Meet in the Middle

I love the movies and can’t wait to return to the theater to share a movie experience with others. In the meantime, Netflix and other streaming sources have been extremely valuable during the pandemic.

So, no surprise that I watched the Academy Awards. Always have and always will. One of the highlights each year is presenting the Jean Hersholt Humanitarian Award. This year the award went to Tyler Perry, who not that long ago was homeless himself.

Perry’s acceptance speech was not only inspirational because he spoke from the heart, it was also timely and needs to be repeated over and over again in our divided nation. It spoke to issues at the very heart of our diversity, and it held many valuable lessons for individuals and leaders alike.

If you don’t know Tyler Perry’s backstory, it is worth discovering. He was raised by a single mother who herself had been raised in the Jim Crow South and had experienced a bomb threat working at a Jewish Community Center. Despite all she lived through, she taught him to “refuse hate.”

 “She taught me to refuse blanket judgment,” he said. “I refuse to hate someone because they are Mexican or because they are Black or white or LGBTQ. I refuse to hate someone because they are a police officer. I refuse to hate someone because they are Asian.”

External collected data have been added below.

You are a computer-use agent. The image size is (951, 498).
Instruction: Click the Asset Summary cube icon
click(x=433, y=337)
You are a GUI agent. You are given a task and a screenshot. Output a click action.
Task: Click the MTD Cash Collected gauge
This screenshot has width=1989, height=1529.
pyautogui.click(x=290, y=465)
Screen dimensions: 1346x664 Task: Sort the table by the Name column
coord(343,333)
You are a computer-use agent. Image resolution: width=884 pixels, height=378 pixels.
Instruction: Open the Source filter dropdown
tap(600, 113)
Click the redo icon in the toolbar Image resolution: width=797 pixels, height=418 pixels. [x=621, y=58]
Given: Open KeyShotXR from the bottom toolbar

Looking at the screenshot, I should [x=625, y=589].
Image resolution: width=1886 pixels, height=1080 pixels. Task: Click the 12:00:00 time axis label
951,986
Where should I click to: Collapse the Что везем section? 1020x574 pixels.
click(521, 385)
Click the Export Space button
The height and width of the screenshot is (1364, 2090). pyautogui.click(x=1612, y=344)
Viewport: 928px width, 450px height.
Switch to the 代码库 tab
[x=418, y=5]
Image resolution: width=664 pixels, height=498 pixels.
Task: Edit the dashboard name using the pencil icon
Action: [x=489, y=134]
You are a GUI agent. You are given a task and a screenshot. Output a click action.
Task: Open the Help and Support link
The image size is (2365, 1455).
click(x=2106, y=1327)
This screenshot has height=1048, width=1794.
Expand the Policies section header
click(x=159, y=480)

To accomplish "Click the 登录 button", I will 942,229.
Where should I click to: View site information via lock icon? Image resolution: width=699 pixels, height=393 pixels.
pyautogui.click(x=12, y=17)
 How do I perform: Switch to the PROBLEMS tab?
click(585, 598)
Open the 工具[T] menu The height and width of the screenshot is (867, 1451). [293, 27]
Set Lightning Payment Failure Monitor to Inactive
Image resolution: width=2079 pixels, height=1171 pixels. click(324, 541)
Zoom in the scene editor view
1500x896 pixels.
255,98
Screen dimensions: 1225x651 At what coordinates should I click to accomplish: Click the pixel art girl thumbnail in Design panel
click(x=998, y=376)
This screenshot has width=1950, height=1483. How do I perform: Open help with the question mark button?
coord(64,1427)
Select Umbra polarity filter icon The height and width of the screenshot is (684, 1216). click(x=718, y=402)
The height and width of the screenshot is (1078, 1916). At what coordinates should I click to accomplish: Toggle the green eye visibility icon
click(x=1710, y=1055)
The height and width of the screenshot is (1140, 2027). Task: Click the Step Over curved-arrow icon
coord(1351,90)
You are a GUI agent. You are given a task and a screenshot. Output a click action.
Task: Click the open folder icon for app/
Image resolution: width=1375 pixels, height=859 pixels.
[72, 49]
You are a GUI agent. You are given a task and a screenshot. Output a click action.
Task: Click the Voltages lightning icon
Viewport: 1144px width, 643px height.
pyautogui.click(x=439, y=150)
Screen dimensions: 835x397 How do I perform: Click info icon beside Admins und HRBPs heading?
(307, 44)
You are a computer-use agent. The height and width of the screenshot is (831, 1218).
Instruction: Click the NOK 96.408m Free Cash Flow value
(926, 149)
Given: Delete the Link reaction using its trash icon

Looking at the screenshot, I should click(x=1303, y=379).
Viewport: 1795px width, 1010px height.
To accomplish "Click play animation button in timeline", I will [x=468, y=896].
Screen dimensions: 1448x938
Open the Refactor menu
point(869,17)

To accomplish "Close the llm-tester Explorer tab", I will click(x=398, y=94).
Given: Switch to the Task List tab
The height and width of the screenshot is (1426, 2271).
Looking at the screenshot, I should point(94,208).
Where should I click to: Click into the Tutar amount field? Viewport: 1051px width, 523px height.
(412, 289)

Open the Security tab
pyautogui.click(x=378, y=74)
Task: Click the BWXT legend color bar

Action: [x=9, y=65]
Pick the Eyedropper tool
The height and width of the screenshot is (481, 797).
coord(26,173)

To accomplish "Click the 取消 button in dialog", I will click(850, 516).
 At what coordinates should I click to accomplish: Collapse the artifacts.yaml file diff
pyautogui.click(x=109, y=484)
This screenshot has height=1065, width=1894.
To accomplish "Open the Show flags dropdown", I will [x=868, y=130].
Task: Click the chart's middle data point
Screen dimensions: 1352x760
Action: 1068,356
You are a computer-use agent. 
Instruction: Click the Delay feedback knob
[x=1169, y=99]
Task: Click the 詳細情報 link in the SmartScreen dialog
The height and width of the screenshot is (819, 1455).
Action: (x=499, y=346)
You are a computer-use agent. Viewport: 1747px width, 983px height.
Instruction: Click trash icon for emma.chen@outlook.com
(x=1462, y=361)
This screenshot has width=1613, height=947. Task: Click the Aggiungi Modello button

Perry’s mother taught him more than “to refuse hate.” She taught him the dangers of stereotypes and making assumptions about individuals and groups of individuals based on immutable characteristics, such as race, ethnicity, and sexual orientation, and life choices, such as occupation. This is a lesson often included in diversity training. It’s a lesson that should be reinforced frequently.

He dedicated his award to anyone willing to “stand in the middle,” because, he explained, “that’s where the healing happens, that’s where conversation happens, that’s where change happens, it happens in the middle.” He continued his dedication by saying, “so anyone who wants to meet me to refuse hate, to refuse blanket judgment, and to help lift someone’s feet off the ground, this one is for you.”

Individuals and leaders should take this dedication as a challenge—the challenge to meet in the middle for the conversations that will bring us closer together. When you meet in the middle, you move away from your comfort zone and closer to someone else’s. When you meet in the middle, you have the opportunity to discuss and explore differences and similarities. What better way to close gaps and strengthen our organizations and our society.